Which can then be discovered by authenticity-seeking consumers through
ever more sophisticated local indexes and search engines. Ranging from Google Local, which is taking on   the Yellow Pages and TomToms of this world, to small players like  San Francisco-based Green Zebra Guide,
a combined shopping guide and coupon book that offers consumers savings
of over USD 12,000 at more than 250 local organic restaurants, shops,
spas, yoga and Pilates studios, independent bookstores, bike shops,
museums and more. To add to Green Zebra’s (STILL) MADE HERE effect,
many of the participating businesses are local independents whose
brands aren’t as recognizable as their larger chain competitors.
         

         

            
         

         

Ok,
one more example of how consumers will not only have more local
products and artisans to potentially choose from, but also more ways to
find them. Check out Singaporean inQbox
(which stands for incubation in a box), a small store in a Singapore
mall that is stacked with well-lit, attractive shelving units. It rents
out ‘boxes’ to small businesses and artists, providing them with retail
and gallery space, and taking care of the daily hassles of retail.
Prices for a box start at SGD 80 (EUR 40/USD 50) per month, depending
on size and location within the store. Vendors are selected carefully,
and the store is popular with shoppers for its unique array of wares.
Lots of shoppers means valuable mini-real estate, so there’s often a
long waiting list for boxes.

         

As inQbox puts it, they aim to "encourage creativity and
entrepreneurship by providing individuals with a low cost and low risk
platform to develop and incubate their talents further than just a
hobby, home business or side interest.
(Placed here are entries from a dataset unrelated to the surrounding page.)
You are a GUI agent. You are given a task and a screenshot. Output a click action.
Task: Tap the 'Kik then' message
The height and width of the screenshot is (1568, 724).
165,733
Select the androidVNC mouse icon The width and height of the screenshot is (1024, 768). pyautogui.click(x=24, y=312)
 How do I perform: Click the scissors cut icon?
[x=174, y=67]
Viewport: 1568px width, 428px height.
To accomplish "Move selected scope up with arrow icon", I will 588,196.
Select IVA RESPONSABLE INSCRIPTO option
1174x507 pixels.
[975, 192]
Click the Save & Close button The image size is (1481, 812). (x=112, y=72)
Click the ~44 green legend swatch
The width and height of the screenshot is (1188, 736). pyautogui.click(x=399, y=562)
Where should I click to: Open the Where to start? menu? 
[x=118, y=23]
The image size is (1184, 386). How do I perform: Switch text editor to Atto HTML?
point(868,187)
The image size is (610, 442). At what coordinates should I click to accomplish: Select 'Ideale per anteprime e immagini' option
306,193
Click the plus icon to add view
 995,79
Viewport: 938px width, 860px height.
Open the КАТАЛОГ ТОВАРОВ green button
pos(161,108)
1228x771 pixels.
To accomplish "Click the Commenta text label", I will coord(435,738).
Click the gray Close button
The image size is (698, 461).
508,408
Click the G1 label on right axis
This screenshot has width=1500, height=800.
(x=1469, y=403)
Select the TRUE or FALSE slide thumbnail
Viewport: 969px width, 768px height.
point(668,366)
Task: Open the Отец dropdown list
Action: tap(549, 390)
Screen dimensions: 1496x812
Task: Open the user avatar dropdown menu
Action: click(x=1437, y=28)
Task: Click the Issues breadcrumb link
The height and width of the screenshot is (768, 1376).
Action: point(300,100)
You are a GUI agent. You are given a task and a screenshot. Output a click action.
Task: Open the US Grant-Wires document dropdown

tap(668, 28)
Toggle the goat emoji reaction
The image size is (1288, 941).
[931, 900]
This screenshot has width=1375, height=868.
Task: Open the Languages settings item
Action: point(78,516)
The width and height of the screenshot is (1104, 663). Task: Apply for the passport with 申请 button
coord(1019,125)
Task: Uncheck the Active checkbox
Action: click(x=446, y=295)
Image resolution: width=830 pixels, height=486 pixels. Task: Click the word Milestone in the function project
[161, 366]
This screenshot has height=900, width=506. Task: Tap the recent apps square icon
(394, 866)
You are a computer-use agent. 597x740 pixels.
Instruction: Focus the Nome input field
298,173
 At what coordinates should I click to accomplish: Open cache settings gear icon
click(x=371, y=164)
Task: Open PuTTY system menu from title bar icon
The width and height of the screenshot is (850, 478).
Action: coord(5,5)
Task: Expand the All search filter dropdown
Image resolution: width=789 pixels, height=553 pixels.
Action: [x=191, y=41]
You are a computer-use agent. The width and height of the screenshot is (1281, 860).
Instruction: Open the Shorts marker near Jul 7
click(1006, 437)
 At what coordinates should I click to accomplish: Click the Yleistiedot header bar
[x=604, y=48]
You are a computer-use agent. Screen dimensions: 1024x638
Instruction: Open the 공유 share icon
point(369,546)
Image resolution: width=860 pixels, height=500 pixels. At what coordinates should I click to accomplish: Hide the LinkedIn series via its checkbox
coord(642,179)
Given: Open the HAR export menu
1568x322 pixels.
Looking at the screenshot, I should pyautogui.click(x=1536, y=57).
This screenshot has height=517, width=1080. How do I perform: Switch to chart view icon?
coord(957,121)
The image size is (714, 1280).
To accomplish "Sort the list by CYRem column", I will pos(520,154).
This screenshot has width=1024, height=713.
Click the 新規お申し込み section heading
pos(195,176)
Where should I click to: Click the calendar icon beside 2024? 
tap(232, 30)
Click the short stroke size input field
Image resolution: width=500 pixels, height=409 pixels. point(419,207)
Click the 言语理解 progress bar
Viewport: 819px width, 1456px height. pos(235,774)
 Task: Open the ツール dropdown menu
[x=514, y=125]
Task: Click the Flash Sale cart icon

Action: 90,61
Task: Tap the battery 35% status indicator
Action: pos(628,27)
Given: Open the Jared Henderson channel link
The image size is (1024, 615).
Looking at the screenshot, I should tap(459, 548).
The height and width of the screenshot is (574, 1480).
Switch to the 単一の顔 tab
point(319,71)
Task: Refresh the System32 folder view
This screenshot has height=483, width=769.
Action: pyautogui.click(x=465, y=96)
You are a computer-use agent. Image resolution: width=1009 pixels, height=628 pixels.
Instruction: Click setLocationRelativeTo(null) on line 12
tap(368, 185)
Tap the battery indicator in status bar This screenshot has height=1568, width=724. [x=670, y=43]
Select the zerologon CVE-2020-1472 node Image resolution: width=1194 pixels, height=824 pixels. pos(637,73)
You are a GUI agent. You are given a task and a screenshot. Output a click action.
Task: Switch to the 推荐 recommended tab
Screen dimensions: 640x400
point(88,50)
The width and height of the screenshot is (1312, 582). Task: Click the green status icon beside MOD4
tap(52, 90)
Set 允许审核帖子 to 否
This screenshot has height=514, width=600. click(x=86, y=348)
This allows you to continue with
your busy life, be it taking care of your children, traveling or
working in a corporate firm." (STILL) MADE HERE meets GENERATION C
meets CURATED CONSUMPTION. The future may just be local….

         

 

         

Opportunities

         

         

Don’t be bland! (Picture courtesy of Airlinemeals.net)
            
         

         

As
we stated before, (STILL) MADE HERE is a good conversation starter. It
doesn’t in any way signal the end of globalization and it won’t save
incompetent, uncompetitive local producers from innovative, global
competitors. To further downplay its importance, remember that trends
rarely apply to all consumers. (STILL) MADE HERE is no exception to the
rule. Some consumers will not care at all about
the origins of their purchases, will feel no need to sacrifice money or
time for the environment, or have no interest in sharing stories with
others. And when it comes to local versus global, never forget that
globalization has brought consumers plenty of delights and excitement.

         

What  (STILL) MADE HERE does provide eager marketers  with, is a fantastic source of inspiration: those consumers who are
interested in something with a sense of place, the local, the storied,
want you to bring them innovative new goods, services and experiences
that appeal to those desires.

         

Now, this trend is easy to apply to any B2C industry. Just a few questions to ask yourself:

         

  • Which
    of our customers would enjoy knowing more about our product, and would
    be interested in accessing our product’s life story, from an eco or
    ethics angle? How could we (literally) attach those stories to existing
    and new products? Can we start working on advanced labels like those
    that Tesco and Timberland are experimenting with?
  • Is
    there a business opportunity in creating a new brand or turning one of
    our existing brands into a purely local play, including a compelling
    local story (and premium margins)? Should we partner with some of the
    new players in this field?
  • Can we add story ingredients to  some of our more obscure or virtual products, helping our customers tell stories to others?
                  Should we create new products that do this, if most of what we offer is more mainstream?

         

              And so on. It’s not rocket science (is it ever?), so happy local spotting!